◆ Directions ◆
Your answer should be the lines below from the one holding "This screenshot has height=660, width=1000." through the one holding "Open the Extensions", copied exactly and with nothing else.
──────── Provided entries ────────
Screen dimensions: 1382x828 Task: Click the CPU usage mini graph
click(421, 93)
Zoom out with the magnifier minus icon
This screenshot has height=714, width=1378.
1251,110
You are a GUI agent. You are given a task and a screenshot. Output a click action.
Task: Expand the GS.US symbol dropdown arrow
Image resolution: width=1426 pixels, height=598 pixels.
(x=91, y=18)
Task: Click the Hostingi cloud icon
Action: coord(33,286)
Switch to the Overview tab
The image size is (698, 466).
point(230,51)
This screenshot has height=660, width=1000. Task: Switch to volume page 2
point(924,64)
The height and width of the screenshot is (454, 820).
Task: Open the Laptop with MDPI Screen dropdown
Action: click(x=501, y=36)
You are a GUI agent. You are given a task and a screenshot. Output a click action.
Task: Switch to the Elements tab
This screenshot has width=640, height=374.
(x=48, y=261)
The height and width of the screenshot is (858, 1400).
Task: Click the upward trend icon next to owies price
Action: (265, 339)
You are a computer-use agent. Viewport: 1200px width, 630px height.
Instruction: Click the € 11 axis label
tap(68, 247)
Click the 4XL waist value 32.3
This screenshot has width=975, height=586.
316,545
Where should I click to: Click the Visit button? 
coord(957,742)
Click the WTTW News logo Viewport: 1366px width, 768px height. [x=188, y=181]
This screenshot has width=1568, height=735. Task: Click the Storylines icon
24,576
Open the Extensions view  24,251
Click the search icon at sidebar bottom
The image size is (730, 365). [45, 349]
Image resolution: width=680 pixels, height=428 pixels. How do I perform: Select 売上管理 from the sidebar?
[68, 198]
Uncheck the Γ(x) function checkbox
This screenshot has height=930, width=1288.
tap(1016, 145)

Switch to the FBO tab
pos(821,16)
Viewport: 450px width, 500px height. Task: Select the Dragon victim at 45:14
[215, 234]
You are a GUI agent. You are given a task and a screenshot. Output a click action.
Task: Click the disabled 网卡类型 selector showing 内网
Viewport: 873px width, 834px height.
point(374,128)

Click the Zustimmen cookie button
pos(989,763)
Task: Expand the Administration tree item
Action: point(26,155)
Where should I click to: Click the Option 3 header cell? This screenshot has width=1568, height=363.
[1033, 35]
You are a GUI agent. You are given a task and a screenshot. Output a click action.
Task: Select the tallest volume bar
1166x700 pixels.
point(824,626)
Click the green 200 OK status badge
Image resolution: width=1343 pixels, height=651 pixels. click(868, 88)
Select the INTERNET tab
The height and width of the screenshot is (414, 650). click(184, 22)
────────
◆ Result below ◆
This screenshot has height=660, width=1000. Task: Switch to volume page 2
point(924,64)
The height and width of the screenshot is (454, 820).
Task: Open the Laptop with MDPI Screen dropdown
Action: click(x=501, y=36)
You are a GUI agent. You are given a task and a screenshot. Output a click action.
Task: Switch to the Elements tab
This screenshot has width=640, height=374.
(x=48, y=261)
The height and width of the screenshot is (858, 1400).
Task: Click the upward trend icon next to owies price
Action: (265, 339)
You are a computer-use agent. Viewport: 1200px width, 630px height.
Instruction: Click the € 11 axis label
tap(68, 247)
Click the 4XL waist value 32.3
This screenshot has width=975, height=586.
316,545
Where should I click to: Click the Visit button? 
coord(957,742)
Click the WTTW News logo Viewport: 1366px width, 768px height. [x=188, y=181]
This screenshot has width=1568, height=735. Task: Click the Storylines icon
24,576
Open the Extensions view  24,251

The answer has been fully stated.